*YOUR OBJECTIVE*.
Keep to one stretch of the data below, the lines from the one with "Privacy Policy (60, 2546)" up to and including the one with "Colors (186, 65)", and return that stretch exactly.

*MATERIAL SHOWN*.
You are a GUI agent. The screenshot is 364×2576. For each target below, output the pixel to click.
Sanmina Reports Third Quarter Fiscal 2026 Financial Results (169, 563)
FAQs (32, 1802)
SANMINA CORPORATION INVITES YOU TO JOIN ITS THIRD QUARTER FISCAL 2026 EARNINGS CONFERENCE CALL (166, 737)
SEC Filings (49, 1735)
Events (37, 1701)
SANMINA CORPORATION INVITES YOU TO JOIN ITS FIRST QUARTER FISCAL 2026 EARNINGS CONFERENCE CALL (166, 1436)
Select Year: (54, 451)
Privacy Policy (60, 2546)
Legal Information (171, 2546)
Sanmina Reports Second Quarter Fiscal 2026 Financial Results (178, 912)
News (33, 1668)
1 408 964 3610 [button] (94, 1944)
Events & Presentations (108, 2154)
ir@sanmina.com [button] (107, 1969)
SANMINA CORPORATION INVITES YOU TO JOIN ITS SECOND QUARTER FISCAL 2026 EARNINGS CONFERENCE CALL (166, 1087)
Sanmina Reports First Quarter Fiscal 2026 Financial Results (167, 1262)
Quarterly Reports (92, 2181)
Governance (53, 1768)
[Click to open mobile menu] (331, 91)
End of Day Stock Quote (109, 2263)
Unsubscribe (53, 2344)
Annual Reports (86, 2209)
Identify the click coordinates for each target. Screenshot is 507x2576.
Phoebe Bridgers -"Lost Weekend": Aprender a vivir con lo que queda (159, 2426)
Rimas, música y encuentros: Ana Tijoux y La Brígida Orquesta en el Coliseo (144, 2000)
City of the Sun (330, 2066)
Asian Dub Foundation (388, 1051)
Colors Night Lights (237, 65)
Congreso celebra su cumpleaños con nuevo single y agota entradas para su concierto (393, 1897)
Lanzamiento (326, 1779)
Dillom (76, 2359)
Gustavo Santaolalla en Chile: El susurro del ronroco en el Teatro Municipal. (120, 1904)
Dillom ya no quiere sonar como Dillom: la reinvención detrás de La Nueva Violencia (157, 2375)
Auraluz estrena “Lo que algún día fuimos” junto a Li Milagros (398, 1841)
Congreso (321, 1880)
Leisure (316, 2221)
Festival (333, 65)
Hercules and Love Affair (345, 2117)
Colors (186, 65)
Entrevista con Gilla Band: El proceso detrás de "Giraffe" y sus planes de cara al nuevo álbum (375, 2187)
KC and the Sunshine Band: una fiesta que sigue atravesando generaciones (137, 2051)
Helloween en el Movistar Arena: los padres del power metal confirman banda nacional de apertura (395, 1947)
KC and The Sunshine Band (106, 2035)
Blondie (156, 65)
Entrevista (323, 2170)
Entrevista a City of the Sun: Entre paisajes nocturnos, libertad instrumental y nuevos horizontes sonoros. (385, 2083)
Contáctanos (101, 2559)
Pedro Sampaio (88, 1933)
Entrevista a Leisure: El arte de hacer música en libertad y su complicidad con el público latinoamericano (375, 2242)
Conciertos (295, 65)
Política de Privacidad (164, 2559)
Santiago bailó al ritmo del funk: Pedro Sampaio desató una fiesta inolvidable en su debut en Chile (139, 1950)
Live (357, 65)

*TASK RESULT*.
Privacy Policy (60, 2546)
Legal Information (171, 2546)
Sanmina Reports Second Quarter Fiscal 2026 Financial Results (178, 912)
News (33, 1668)
1 408 964 3610 [button] (94, 1944)
Events & Presentations (108, 2154)
ir@sanmina.com [button] (107, 1969)
SANMINA CORPORATION INVITES YOU TO JOIN ITS SECOND QUARTER FISCAL 2026 EARNINGS CONFERENCE CALL (166, 1087)
Sanmina Reports First Quarter Fiscal 2026 Financial Results (167, 1262)
Quarterly Reports (92, 2181)
Governance (53, 1768)
[Click to open mobile menu] (331, 91)
End of Day Stock Quote (109, 2263)
Unsubscribe (53, 2344)
Annual Reports (86, 2209)
Identify the click coordinates for each target. Screenshot is 507x2576.
Phoebe Bridgers -"Lost Weekend": Aprender a vivir con lo que queda (159, 2426)
Rimas, música y encuentros: Ana Tijoux y La Brígida Orquesta en el Coliseo (144, 2000)
City of the Sun (330, 2066)
Asian Dub Foundation (388, 1051)
Colors Night Lights (237, 65)
Congreso celebra su cumpleaños con nuevo single y agota entradas para su concierto (393, 1897)
Lanzamiento (326, 1779)
Dillom (76, 2359)
Gustavo Santaolalla en Chile: El susurro del ronroco en el Teatro Municipal. (120, 1904)
Dillom ya no quiere sonar como Dillom: la reinvención detrás de La Nueva Violencia (157, 2375)
Auraluz estrena “Lo que algún día fuimos” junto a Li Milagros (398, 1841)
Congreso (321, 1880)
Leisure (316, 2221)
Festival (333, 65)
Hercules and Love Affair (345, 2117)
Colors (186, 65)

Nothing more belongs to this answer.